Are emergency medical services (EMS) reporting opioid overdoses when they administer an opioid antagonist in the field?

Not relevant for this reporting.

Should the opioid antagonist (i.e., Naloxone) reporting from hospital EDs include emergency medical services (EMS) distribution?

No. The antagonist reporting is limited to any opioid antagonist administered in the emergency department.

Should the hospital ED reporting include when emergency medical services (EMS) administer an opioid antagonist (i.e., Naloxone) to patients in the field, and brings the patient to a facility, but the patient does not require additional opioid antagonist?

No. You only need to report the opioid antagonist administered in the emergency department.

How will the emergency medical services (EMS) drug exchange affect the data reporting?
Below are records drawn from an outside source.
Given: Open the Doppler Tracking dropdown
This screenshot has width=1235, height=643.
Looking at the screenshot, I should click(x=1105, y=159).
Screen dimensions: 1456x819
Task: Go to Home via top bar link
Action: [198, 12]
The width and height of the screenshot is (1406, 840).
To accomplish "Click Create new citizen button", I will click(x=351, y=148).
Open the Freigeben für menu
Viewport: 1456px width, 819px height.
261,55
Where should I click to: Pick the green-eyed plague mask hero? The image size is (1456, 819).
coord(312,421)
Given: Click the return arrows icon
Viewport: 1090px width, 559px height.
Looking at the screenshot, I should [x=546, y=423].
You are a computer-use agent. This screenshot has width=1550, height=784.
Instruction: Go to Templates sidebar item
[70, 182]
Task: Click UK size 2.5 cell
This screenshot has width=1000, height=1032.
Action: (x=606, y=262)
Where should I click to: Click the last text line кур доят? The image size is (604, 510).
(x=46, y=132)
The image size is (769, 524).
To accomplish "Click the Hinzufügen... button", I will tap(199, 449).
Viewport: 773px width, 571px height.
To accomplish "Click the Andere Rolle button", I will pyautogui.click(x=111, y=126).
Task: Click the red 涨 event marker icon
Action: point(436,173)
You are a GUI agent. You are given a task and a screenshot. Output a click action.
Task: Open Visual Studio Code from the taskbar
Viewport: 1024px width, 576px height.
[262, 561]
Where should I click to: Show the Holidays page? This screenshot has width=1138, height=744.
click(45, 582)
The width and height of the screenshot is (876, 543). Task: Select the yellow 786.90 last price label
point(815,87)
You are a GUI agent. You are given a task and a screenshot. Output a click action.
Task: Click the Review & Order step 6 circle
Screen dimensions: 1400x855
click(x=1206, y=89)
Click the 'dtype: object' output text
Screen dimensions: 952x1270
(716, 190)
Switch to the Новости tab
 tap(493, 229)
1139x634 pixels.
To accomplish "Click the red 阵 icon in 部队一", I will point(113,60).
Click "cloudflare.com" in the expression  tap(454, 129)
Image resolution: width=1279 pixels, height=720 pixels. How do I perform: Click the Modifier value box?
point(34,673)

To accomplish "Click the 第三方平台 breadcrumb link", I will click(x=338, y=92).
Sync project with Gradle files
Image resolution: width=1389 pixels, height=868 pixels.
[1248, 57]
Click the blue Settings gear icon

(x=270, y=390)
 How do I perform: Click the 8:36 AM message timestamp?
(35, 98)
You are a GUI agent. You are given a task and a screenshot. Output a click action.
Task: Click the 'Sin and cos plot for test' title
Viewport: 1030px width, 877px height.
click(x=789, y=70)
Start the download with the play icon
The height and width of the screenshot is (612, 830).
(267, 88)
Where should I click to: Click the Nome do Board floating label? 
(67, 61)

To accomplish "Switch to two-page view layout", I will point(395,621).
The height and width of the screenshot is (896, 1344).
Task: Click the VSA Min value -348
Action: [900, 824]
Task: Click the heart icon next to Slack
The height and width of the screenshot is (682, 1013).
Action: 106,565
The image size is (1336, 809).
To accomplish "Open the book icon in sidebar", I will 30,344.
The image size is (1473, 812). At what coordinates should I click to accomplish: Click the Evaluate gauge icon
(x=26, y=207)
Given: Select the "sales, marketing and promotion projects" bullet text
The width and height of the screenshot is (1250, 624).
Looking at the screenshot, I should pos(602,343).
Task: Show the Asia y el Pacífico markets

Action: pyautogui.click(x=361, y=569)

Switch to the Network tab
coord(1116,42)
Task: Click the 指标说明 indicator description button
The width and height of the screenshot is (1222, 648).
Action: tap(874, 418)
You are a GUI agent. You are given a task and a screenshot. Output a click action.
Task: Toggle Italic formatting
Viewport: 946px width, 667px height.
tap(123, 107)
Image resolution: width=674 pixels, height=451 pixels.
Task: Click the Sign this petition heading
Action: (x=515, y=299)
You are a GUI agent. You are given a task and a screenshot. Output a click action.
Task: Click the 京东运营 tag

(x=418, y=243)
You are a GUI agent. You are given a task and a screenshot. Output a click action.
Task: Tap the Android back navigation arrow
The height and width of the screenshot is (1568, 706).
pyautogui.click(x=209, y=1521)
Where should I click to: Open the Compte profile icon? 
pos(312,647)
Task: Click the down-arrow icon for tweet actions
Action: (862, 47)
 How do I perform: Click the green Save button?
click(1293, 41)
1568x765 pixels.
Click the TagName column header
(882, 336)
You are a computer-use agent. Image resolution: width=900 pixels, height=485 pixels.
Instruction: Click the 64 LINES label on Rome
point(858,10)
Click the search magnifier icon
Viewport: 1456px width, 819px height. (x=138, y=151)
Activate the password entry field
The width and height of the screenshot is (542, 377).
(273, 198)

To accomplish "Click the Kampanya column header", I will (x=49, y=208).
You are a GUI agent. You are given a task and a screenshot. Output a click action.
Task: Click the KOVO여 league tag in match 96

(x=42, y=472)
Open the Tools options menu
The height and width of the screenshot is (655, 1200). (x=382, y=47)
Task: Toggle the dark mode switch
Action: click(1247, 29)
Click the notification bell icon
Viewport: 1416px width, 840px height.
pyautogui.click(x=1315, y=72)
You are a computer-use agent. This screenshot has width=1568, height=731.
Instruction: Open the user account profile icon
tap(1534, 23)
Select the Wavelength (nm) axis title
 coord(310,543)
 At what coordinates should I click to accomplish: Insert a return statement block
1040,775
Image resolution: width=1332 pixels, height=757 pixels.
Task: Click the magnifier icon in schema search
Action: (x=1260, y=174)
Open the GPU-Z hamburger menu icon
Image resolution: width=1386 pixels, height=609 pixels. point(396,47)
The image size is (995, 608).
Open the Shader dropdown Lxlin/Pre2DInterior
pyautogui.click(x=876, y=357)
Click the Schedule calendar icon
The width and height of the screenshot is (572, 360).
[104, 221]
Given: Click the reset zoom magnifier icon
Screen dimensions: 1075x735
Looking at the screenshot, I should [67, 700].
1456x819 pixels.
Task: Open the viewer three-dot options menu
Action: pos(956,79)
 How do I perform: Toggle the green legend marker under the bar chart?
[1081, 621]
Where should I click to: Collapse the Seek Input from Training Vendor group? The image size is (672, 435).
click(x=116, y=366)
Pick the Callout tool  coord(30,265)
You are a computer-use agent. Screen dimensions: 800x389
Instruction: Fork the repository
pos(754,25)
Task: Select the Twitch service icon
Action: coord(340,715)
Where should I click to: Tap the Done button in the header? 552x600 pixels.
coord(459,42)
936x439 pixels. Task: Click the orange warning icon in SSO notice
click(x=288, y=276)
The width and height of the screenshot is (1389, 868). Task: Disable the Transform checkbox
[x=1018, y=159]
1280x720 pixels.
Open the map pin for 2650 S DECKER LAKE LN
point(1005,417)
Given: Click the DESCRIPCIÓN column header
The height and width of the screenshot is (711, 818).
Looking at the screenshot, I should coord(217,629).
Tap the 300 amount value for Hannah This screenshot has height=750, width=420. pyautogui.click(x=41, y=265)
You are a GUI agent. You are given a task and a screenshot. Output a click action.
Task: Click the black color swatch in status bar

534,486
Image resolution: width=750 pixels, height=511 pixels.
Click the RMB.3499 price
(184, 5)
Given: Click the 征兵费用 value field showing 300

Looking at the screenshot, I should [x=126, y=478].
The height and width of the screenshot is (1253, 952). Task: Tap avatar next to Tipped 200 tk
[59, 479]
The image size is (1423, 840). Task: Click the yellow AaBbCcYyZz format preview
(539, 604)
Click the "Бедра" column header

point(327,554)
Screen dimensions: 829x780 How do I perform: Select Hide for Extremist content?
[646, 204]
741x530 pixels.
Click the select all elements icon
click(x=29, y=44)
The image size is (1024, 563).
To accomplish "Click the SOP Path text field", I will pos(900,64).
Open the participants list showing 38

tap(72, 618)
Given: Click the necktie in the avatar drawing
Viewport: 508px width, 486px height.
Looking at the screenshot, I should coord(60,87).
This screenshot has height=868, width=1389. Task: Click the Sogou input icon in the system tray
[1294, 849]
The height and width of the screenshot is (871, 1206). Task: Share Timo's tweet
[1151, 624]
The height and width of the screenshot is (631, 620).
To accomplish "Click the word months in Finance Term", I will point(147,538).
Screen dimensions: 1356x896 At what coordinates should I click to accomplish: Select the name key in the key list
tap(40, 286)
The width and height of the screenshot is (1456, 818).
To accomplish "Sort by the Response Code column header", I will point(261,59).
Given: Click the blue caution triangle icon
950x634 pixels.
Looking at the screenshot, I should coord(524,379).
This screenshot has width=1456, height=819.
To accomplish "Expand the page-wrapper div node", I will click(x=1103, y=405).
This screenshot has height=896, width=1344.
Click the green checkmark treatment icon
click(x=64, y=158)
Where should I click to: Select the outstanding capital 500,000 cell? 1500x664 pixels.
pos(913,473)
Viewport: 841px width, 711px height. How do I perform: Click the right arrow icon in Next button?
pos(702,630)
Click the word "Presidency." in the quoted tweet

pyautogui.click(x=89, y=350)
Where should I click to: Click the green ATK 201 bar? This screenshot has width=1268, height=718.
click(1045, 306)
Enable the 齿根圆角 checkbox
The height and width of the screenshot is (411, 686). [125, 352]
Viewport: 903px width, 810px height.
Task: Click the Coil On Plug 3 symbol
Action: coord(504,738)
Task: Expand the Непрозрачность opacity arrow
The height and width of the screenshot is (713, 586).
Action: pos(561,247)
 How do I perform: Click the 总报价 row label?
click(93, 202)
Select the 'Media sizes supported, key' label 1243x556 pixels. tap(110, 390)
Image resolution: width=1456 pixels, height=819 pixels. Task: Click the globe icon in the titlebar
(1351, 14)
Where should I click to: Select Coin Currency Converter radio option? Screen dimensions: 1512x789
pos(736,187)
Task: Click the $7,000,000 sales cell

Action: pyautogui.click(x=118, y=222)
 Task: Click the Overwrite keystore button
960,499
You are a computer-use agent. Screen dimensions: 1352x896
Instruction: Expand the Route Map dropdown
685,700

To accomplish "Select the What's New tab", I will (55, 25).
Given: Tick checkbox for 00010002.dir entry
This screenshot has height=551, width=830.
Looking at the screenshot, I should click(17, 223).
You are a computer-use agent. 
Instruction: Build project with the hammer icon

You do not need to report the opioid antagonist given to EMS to replace the one they administered in the field.

How do we handle opioid antagonists (i.e., Naloxone, Narcan) we give out and not administer ourselves?

You do not need to report the opioid antagonist you have not administered.

Does the Illinois Department of Public Health expect us to report opioid antagonist (i.e., Naloxone) usage hospital-wide, or specific to emergency departments?

You only need to report the opioid antagonist administered in the ED.

Is there a list of opioid antagonists that are required for reporting?

Any opioid antagonist administered needs to be reported.

What do I report if an opioid antagonist was given in the emergency department for a "presumed" overdose, but lab clarification determined it was not an overdose but instead a syncope episode?

All opioid antagonists administered in the ED must be reported.

We utilize an outside pharmacy that is not open on Sundays. Can we request a waiver for the daily input of the information for this day of the week?

No. By statute, you must report the opioid antagonist within 48 hours.

I am building the query to generate this report, but the dosage and unit are stored in different fields in our electronic health record (EHR). Your document specifies a pipe or comma delimited file, but our report would be dosage/unit. Is this going to present a problem when parsing this data?

Yes, all the required fields need to be in the exact order as the template. You should calculate the dosage in milligrams and populate the dose column with that calculated value.